Description of the task
From the line holding "Support (21, 2305)" through the end of the listing, inclusive, write out every line again with its request, shifting each answer coordinate by adding 70 to both the x and y values.
::::::
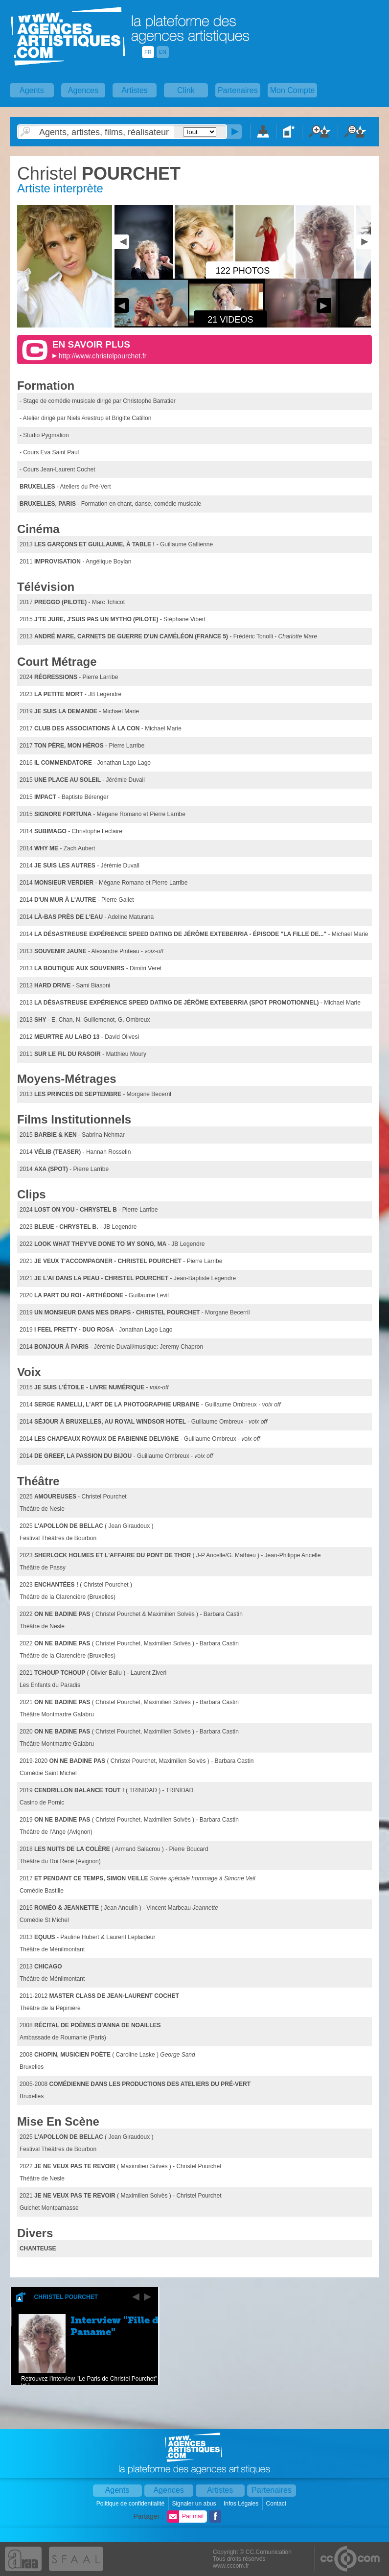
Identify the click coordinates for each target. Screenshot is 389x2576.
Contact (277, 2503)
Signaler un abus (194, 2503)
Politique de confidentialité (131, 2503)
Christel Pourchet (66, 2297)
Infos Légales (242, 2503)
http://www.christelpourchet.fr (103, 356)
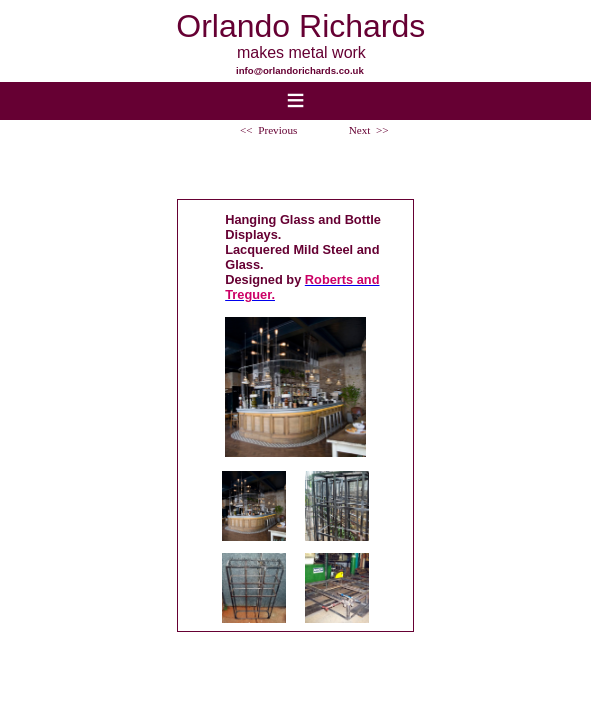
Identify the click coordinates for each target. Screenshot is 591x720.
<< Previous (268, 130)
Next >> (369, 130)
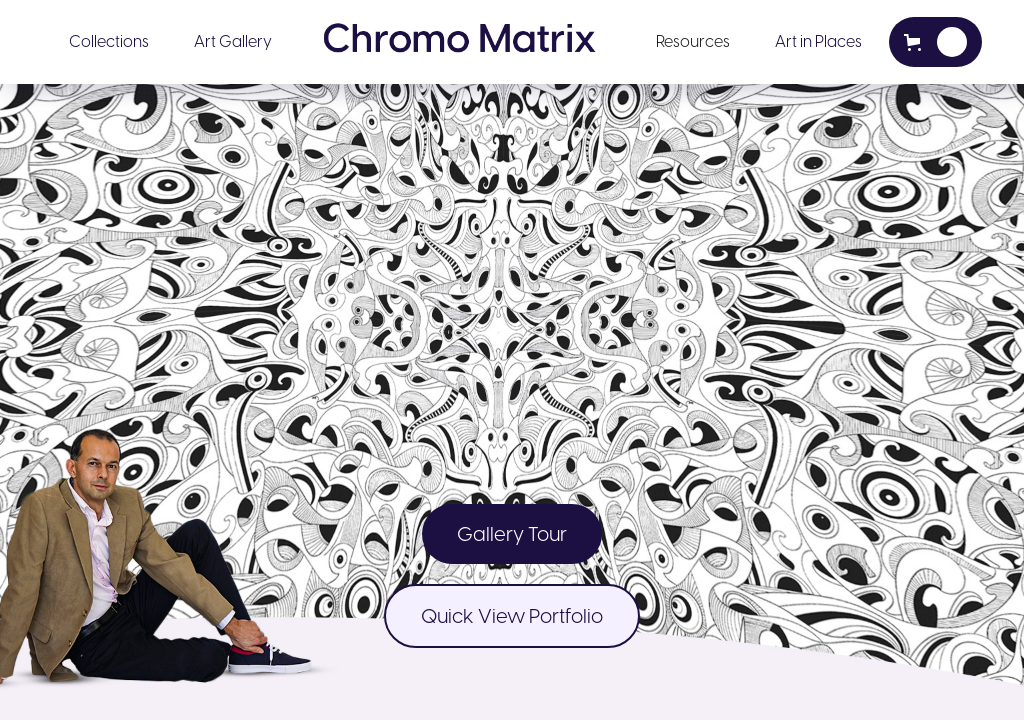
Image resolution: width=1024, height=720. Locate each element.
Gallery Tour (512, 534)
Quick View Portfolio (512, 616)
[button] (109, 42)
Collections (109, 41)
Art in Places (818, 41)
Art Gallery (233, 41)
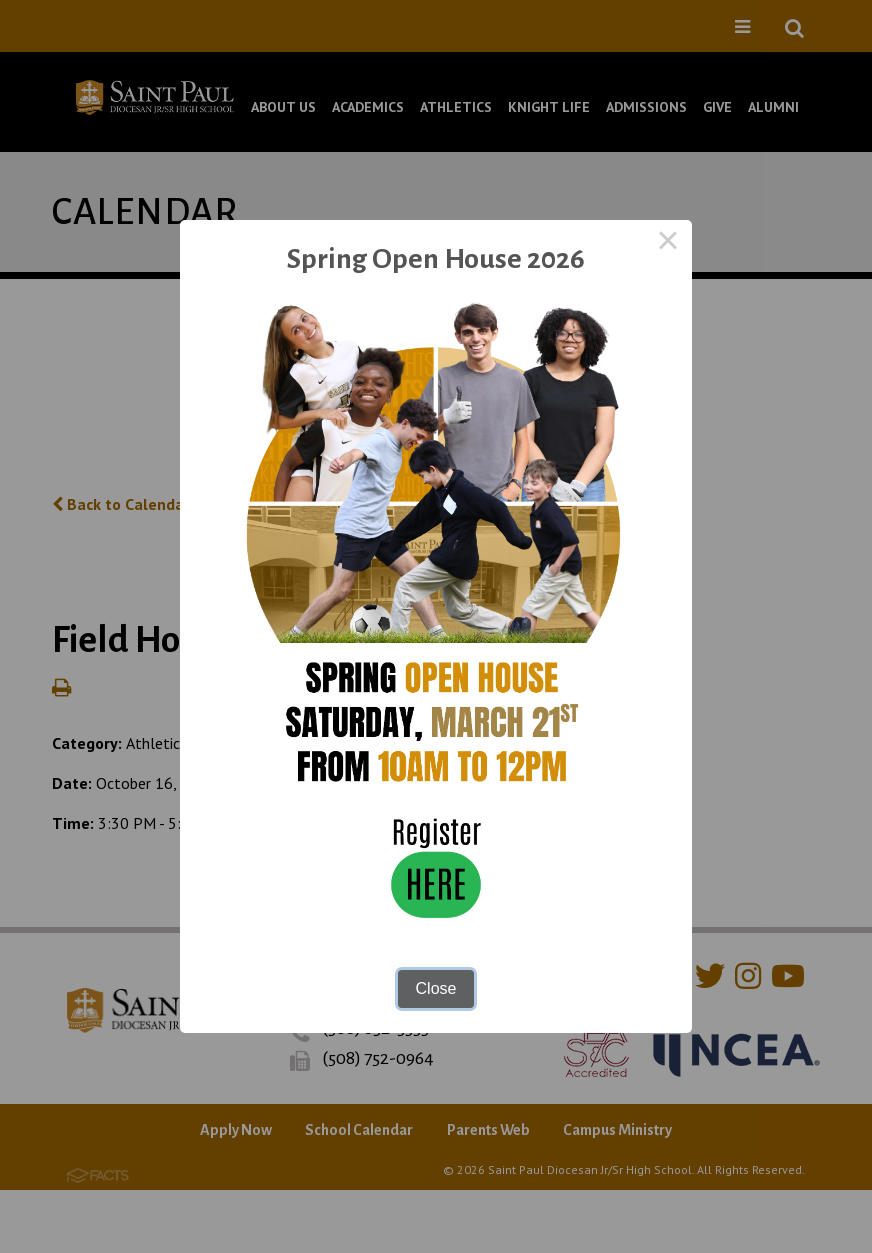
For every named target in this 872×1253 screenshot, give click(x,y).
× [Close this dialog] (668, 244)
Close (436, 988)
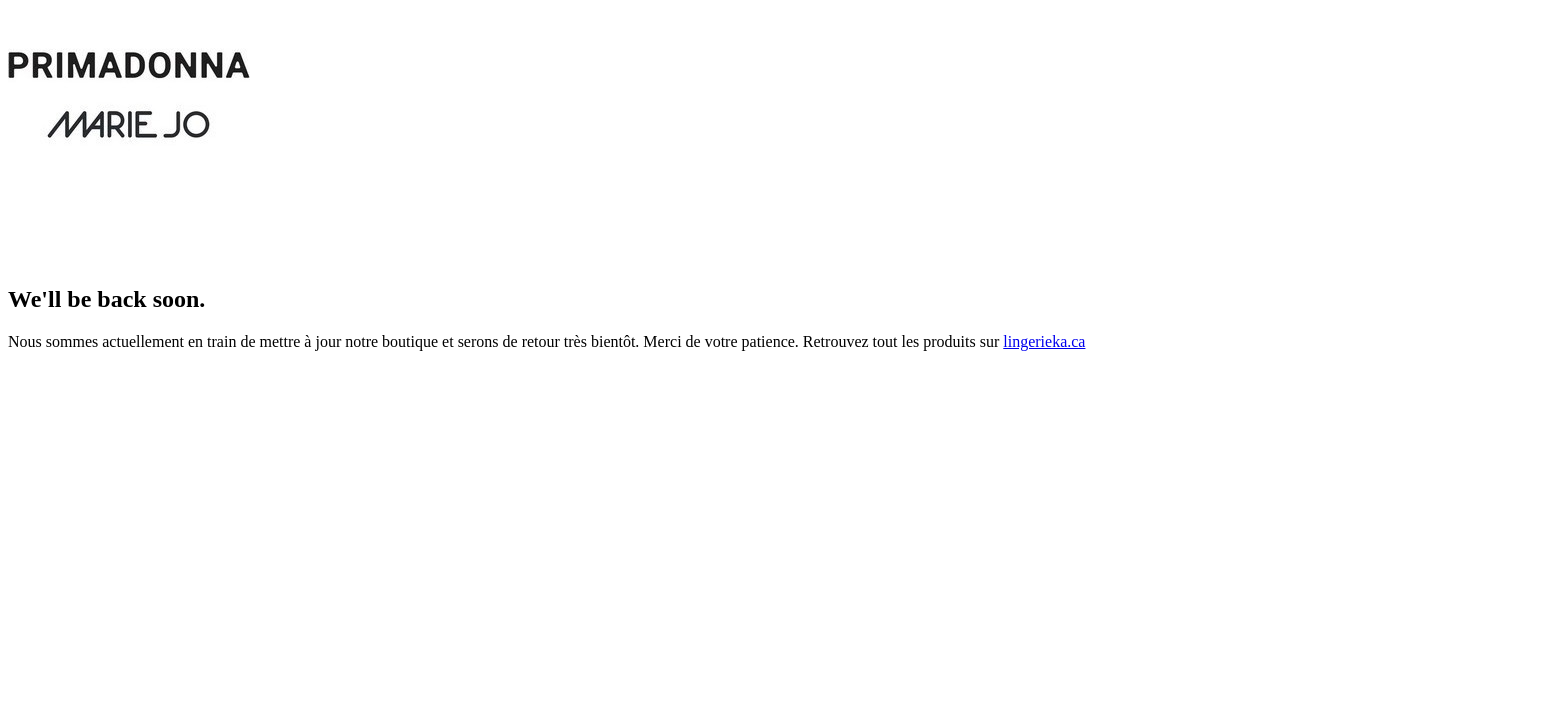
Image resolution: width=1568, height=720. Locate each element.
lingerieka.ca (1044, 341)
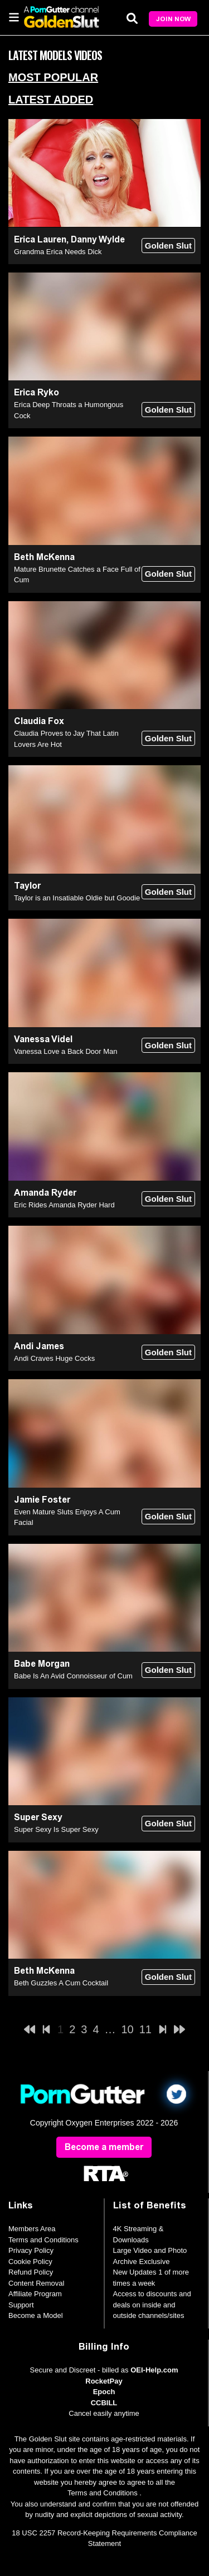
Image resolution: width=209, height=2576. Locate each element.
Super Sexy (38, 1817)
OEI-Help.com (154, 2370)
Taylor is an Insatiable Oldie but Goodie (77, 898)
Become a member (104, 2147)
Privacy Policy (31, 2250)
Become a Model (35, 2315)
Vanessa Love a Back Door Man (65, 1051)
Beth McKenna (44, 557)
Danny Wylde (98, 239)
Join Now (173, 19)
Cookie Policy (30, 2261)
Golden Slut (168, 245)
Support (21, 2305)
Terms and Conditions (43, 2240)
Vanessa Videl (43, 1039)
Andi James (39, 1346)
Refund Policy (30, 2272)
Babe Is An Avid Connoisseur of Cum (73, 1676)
::::::
Exercise result
Support (91, 2375)
Terms and Conditions (113, 2310)
Vanessa Videl (113, 1109)
Andi James (109, 1416)
Refund Policy (100, 2342)
Babe Is An Avid Connoisseur of Cum (143, 1746)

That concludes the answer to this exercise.